Stocks rose, supported by technical factors after momentum indicators showed the market was near oversold levels. It was given a further shot by a global equities rally spurred by Chinese data and renewed efforts in Italy to form a government.
At 15:20 GMT, the rand traded at 12.6900 per dollar, 1.34% weaker than its close on Wednesday.
South Africa‘s revenue agency said the trade balance for January to April was a deficit of R17.65 billion ($1.39 billion), compared with a surplus of 8.52 billion for the comparable period in 2017.
The data ignited concerns that the economic growth outlook remained uncertain despite an uptick in sentiment.
“Net trade has been quite disappointing thus far in 2018 and will likely be a drag on first-quarter GDP,” said Elize Kruger, an economist at NKC African Economics.
“We forecast a wider current account deficit of 2.8% of GDP for 2018 compared to deficit of 2.3% of GDP in 2017.”
First-quarter GDP numbers are due for release on Tuesday. The economy expanded 3.1% in the last quarter of 2017.
In fixed income, the yield for the benchmark government bond due in 2026 rose 1.5 basis points to 8.555%, reflecting weaker prices.
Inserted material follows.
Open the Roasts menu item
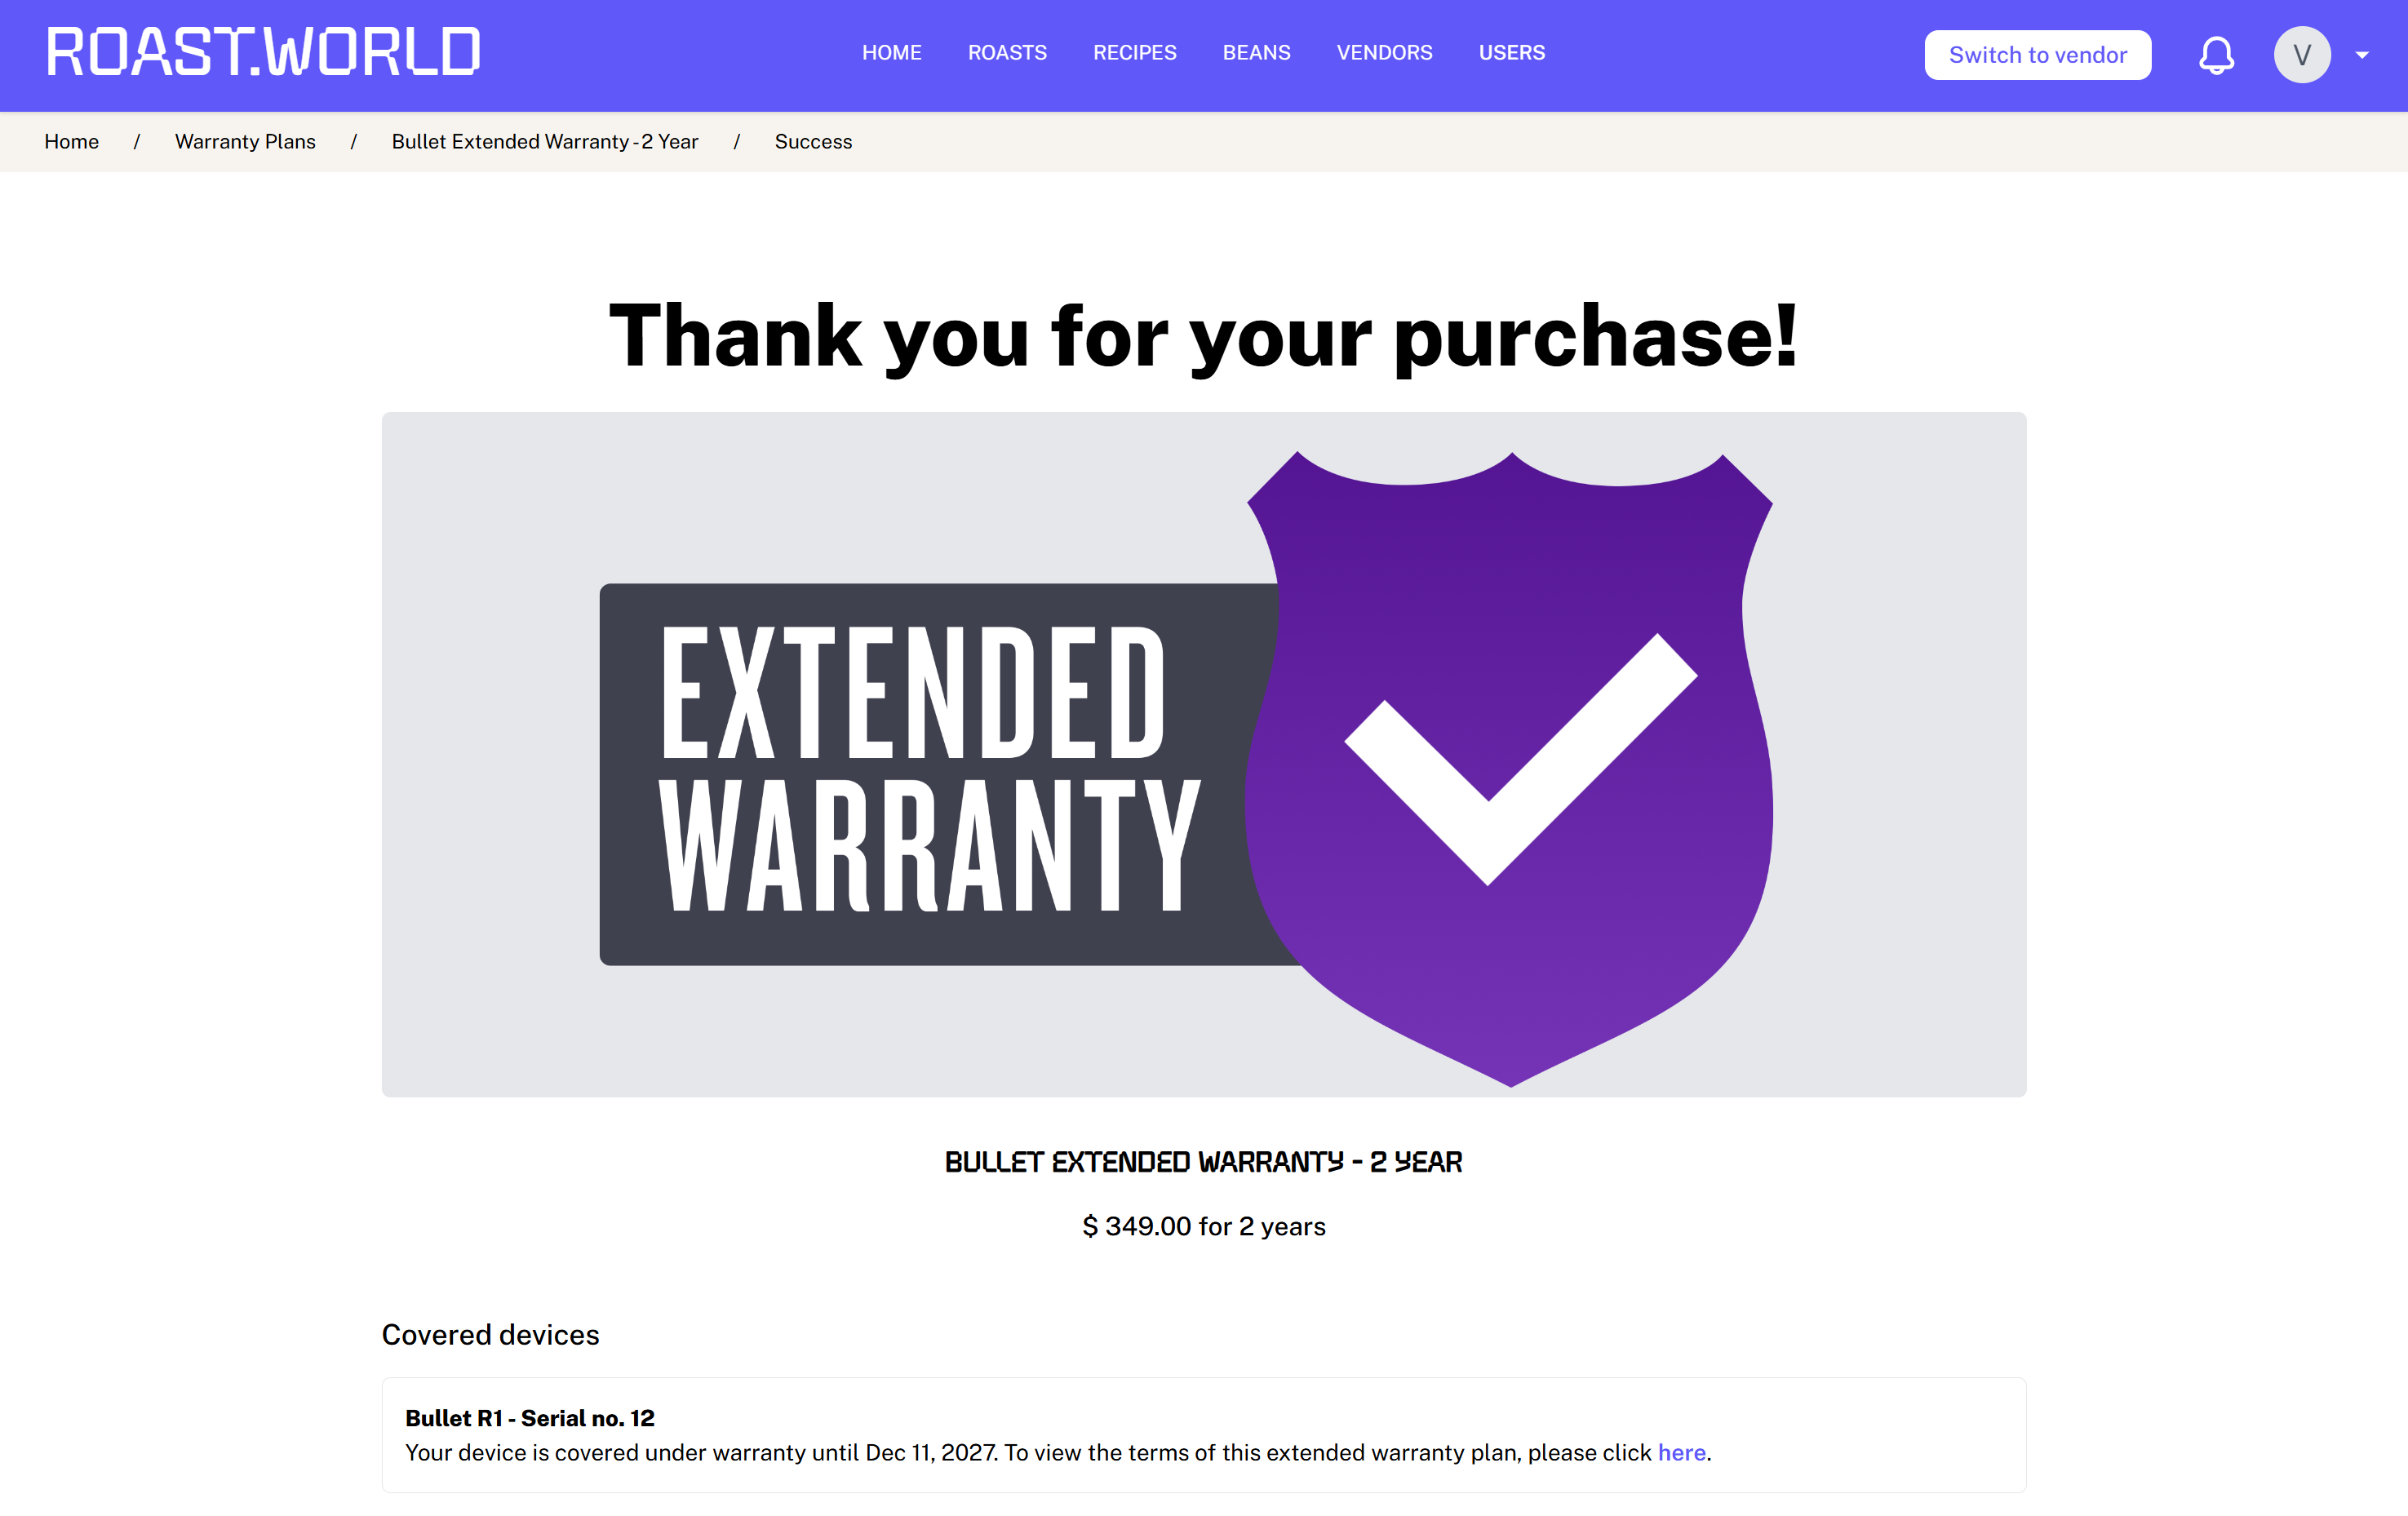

On the bourse, the benchmark Top-40 index added 1.01% to 49,783 while the wider all-share index climbed 1% to 56,157.
Precious metals producer Sibanye-Stillwater added over 2% in the session after it said it was exploring debt-cutting options while ruling out tapping shareholders for funds. But just before the market closed it slipped into the red to end 0.13% lower.